Un lieu de convivialité et d'entraide
Déclencher la conversation, amorcer la rencontre et offrir une écoute est la raison d’être de ce café solidaire créé en 2018 par le réseau des Associations nîmoises d’action et d’intervention sociale (Anais, d’où le nom du café), auquel appartient le Secours Catholique, explique Julien Pallier, le coordinateur du projet. Pour cela, rien de tel que de servir un café, un thé ou une limonade artisanale, « outils de convivialité par excellence », à un prix dérisoire voire gratuitement. « Ici, on applique le principe du café suspendu : on offre à une personne dans le besoin un café payé à l’avance par un client », explique Marie-Odile, une bénévole postée derrière le comptoir, en servant un café à Alexandre, un habitué. « C’est un petit geste de solidarité », renchérit ce dernier, en réglant deux cafés pour un seul commandé. « La vie n’est pas linéaire. Un jour, ça pourrait être moi ».
Sous le plafond voûté en pierre, nul n’est obligé de consommer pour être accueilli. Dans cet espace ouvert quatre jours par semaine et animé par une vingtaine de bénévoles, on peut assister à un cours de français langue étrangère, à un atelier de tricot ou d’écriture ou à une projection de film. On peut aussi y récupérer des vêtements de seconde main ou des kits d’hygiène. « Le café est ouvert à tout le monde : personnes en précarité ou non, étudiants, retraités…, précise le coordinateur du projet.

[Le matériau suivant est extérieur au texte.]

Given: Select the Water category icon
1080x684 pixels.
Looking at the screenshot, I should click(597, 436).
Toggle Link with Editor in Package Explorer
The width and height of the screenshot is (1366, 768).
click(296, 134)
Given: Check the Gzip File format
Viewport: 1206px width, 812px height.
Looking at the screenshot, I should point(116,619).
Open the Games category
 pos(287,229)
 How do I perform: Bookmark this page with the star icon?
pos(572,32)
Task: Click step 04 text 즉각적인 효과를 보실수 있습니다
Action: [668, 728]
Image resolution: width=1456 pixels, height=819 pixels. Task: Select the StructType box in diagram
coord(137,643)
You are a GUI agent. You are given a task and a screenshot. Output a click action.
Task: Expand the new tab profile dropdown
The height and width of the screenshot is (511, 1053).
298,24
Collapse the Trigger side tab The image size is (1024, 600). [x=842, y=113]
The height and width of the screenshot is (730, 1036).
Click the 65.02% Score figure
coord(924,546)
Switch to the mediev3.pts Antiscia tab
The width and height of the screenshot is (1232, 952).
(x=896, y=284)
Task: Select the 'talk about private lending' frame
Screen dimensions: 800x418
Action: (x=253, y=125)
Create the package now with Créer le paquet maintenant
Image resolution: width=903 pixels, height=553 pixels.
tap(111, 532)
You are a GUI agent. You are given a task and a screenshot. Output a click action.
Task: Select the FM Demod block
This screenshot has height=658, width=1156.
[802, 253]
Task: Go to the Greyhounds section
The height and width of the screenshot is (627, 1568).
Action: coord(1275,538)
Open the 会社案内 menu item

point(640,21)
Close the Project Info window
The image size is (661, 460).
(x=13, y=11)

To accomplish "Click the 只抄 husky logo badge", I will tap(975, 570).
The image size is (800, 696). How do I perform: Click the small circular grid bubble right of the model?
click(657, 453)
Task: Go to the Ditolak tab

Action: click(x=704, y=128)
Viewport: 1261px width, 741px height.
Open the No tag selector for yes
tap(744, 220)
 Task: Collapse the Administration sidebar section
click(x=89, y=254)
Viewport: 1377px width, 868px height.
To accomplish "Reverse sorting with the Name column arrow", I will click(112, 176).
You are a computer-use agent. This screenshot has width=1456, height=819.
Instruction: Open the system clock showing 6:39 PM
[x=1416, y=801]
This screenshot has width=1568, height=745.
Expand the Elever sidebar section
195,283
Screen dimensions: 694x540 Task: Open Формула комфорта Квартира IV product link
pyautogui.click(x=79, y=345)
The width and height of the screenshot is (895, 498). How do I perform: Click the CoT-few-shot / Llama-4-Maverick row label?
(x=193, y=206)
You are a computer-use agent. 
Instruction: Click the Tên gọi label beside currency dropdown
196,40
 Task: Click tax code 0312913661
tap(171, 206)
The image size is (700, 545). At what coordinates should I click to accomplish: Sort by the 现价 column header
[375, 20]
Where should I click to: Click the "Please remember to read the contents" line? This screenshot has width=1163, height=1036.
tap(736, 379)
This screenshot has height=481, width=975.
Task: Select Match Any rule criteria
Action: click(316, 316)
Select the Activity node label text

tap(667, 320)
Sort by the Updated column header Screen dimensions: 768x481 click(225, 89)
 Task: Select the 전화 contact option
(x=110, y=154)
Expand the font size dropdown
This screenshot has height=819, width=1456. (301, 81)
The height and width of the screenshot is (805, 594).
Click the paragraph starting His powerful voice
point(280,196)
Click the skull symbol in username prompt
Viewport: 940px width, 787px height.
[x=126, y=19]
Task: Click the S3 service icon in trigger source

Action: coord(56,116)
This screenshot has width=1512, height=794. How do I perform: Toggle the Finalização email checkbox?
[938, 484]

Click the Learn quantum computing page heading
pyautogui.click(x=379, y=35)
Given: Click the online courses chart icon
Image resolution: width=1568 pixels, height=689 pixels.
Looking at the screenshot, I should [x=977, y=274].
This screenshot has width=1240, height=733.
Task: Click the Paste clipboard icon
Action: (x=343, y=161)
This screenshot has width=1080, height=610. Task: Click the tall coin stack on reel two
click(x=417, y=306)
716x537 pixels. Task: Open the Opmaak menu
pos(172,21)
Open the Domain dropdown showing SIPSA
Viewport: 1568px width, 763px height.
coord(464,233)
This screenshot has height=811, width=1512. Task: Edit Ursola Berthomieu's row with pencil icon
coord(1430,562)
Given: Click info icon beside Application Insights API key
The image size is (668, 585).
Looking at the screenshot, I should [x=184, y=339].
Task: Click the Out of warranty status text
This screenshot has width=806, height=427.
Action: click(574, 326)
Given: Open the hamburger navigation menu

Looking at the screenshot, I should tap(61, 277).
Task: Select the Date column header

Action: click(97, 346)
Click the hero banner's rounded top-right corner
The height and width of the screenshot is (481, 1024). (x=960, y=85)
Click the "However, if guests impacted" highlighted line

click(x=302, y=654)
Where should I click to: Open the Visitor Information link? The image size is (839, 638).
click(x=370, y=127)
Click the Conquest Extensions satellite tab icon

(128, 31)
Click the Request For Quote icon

On souhaite casser les barrières sociales et symboliques pour permettre aux habitants de se retrouver, d’échanger et de sortir de leur isolement ».
Un café itinérant
Dans sa volonté de favoriser l’inclusion sociale, l’équipe du café Anais investit chaque mercredi matin la place Saint-Charles, porte d’entrée vers le quartier Richelieu-Gambetta. « Un quartier prioritaire de la ville où le niveau de pauvreté est élevé. Bien que situé à la lisière du centre-ville de Nîmes, ce quartier est coupé du reste de la ville », souligne Marie Habé, coordinatrice du développement social. Avec ce café itinérant, l’équipe va à la rencontre d’un public qui n’ose pas pousser la porte du local afin de « recréer du lien social de proximité et faire le pont entre ce quartier déshérité et un centre-ville plutôt aisé ». Bernadette, 73 ans, est ravie de voir le vélo triporteur du café Anais s’installer dans son quartier : « Je passe mes journées seule chez moi. Personne ne vient me rendre visite. Avec ce café de rue, j’ai au moins un peu de compagnie ».